Her job is to say it was a mistake. I take it back. Until then, this is going to haunt her. You can't explain it away.

EASTON: I think it's ironic that the one thing that the president said he really wanted in a judge, empathy, is the one thing that's really become the explosive issue in all of this.

So yes, he is trying to defuse it. He is trying to draw it back a little bit, saying these inform her decisions. She is not trying to say she will make a better judge than a white male judge.

And if they can get that out of the way, they can position her as more of a centrist on abortion and business issues, for example.

BAIER: Juan?

WILLIAMS: There is no getting away from it. On the face of it, it looks like a racist statement. And, of course, everyone throws back that if a white guy was saying it, it would be absolutely viewed as a racist statement.

But you read it in the context of what she said, she was talking about how she grew up in the South Bronx, spent eating pig intestines and all kinds of Puerto Rican food and watching old men play dominoes.

And she comes to the point where she says of course this life experience growing up in poverty, people struggling, puts her in a position, she thinks, different than other judges who haven't had these life experiences. And that's what she is trying to say.

But on the face of it, bad choice of words, and absolutely explosive, the kind of thing that will lead other people to quickly tag her.

So it is not only the president is going to roll it back. She better roll it back.

BAIER: Senator Roland Burris is in trouble. He has said from the beginning that he did not pay for his seat, pay to play, giving contributions to then Illinois Governor Rod Blagojevich. But there is a wiretap that shows that he had a conversation with the governor's brother.

Juan, is this going to explode into something?

WILLIAMS: Well, you know, ideally, it would, because, clearly now, he lied to the ethics committee that was investigating this in Illinois. And so you have two people in Illinois in the state legislature who want to get him out.

I don't think they're going to do it, because it would require action here in the U.S. to get out one of their own.

Dick Durbin, however, has said we got enough things going on here. But I won't support, I will not support Roland Burris in 2010. I think that's the message Democrats want done to send to Burris. Just go away, get out, leave us alone.

BAIER: But we are talking about if it explodes from 60 to 59, potentially.

EASTON: From 60 to 59...

BAIER: Votes in the Senate.

EASTON: Yes, but they would fill it with a Democrat. So I don't think that is the issue. Roland Burris' problem is he clearly, as Juan said, he committed perjury. This is more of a question — this is more than a question of keeping his Senate seat. He specifically said in a sworn affidavit there is not any contact between myself or any of my representatives with Governor Blagojevich or any of his representatives.

And now we find out there were contacts. That's pretty clear- cut.

KRAUTHAMMER: As you know, Bret, I'm not high on empathy. I have been attacking it all week about judges.

But here I get weak. You know, this guy is such a sad sack.

(LAUGHTER)

KRAUTHAMMER: He is an incompetent scoundrel. On the tape he is dodging around, winking and shuffling around, dancing around a bribe, and trying to imply he will give it, he won't.

I'm not sure he can be indicted on the stuff on that tape. However, it looks like the Senate will probably have to take action on the ethics.

BAIER: OK, down the line very quickly — is Prop 8, the new ruling from the California Supreme Court, upheld the way it stands right now, or does it get changed?

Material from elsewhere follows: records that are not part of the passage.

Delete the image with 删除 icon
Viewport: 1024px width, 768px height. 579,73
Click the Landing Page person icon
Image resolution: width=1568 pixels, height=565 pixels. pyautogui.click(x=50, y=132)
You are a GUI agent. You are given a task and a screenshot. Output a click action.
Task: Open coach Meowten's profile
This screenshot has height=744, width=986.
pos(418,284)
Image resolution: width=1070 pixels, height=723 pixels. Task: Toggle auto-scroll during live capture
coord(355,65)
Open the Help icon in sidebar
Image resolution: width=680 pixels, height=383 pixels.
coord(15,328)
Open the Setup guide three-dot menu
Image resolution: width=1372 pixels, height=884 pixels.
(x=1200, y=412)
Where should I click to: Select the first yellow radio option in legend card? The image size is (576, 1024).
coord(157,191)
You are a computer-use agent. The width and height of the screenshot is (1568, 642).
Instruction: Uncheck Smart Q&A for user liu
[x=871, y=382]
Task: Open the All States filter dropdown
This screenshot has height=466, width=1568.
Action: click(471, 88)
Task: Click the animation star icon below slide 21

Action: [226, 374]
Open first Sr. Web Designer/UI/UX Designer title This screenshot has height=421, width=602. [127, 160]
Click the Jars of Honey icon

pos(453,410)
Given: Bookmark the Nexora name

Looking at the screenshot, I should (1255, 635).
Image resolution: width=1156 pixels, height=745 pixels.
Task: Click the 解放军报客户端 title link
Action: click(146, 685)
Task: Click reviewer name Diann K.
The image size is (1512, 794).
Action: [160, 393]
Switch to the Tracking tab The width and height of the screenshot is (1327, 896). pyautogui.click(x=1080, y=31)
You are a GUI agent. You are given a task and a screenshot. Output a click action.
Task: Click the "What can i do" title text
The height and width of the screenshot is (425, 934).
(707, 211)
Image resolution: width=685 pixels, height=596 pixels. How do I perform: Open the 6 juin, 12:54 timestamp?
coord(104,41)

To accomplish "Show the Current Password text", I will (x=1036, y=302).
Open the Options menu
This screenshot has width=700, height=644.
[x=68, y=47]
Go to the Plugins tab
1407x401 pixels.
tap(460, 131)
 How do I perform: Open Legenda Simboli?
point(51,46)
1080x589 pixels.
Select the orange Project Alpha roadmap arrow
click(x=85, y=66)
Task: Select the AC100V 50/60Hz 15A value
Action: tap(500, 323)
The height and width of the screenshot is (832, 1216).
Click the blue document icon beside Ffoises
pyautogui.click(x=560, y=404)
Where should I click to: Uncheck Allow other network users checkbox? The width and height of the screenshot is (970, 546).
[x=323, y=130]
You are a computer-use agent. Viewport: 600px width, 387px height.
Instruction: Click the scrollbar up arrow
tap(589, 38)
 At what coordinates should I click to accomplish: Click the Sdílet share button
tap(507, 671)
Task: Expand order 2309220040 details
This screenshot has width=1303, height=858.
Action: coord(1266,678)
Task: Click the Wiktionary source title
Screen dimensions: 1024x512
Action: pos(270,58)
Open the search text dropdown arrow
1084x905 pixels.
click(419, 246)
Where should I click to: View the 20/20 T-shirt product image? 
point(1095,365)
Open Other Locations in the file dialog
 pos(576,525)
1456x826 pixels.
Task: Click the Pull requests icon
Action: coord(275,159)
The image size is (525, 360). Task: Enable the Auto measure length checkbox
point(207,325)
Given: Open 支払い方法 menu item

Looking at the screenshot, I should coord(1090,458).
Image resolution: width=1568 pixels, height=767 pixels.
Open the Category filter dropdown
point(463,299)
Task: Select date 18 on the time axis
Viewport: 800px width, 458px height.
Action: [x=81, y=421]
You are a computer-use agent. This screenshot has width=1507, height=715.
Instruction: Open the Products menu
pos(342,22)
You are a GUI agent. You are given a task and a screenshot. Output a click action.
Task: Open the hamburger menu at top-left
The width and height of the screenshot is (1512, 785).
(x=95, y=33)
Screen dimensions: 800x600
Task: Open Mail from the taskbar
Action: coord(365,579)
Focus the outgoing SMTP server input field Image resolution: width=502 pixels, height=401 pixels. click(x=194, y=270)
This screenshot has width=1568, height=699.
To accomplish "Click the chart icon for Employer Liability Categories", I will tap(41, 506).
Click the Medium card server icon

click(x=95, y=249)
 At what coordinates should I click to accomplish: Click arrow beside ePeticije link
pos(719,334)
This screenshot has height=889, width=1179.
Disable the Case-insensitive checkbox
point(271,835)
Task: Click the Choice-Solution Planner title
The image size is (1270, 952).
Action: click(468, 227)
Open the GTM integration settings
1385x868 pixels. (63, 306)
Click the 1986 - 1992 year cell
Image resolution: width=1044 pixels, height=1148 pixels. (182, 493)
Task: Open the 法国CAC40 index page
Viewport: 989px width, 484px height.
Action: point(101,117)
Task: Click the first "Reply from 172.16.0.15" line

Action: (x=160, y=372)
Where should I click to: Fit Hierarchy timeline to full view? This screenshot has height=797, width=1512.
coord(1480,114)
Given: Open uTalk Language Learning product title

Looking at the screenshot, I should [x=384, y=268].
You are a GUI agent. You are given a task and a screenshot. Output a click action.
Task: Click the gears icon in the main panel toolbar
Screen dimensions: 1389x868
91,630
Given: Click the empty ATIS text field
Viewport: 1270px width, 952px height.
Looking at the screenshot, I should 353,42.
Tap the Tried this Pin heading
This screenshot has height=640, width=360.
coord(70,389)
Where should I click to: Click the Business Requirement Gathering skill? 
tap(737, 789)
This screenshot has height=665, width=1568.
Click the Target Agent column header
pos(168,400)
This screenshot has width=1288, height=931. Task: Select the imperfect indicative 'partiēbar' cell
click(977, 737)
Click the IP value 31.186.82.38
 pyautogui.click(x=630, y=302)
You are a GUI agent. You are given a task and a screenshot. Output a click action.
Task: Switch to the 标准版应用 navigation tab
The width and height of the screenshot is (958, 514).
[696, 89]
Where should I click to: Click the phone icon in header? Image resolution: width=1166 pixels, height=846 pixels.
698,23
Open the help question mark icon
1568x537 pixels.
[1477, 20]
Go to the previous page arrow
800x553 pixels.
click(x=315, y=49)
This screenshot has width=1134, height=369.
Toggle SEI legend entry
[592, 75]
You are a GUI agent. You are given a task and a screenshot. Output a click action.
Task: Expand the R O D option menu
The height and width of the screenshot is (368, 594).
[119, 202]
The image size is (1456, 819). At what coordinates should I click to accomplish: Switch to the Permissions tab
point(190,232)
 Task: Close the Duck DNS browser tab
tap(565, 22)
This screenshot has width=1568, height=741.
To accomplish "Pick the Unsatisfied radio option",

KRAUTHAMMER: No, it's going to be upheld. It is the sovereignty of the people, the court upholds a referendum, no way it will be changed. It could be changed in a referendum in the future, but for now it stays exactly where it is.

EASTON: I think the California Supreme Court, by the way, made a good decision in this in upholding that people did vote to amend the constitution. And I think that people should be making this decision, not courts.

BAIER: Go to run.

EASTON: And it's Juan's turn.

WILLIAMS: The Supreme Court may have something to say about due process here.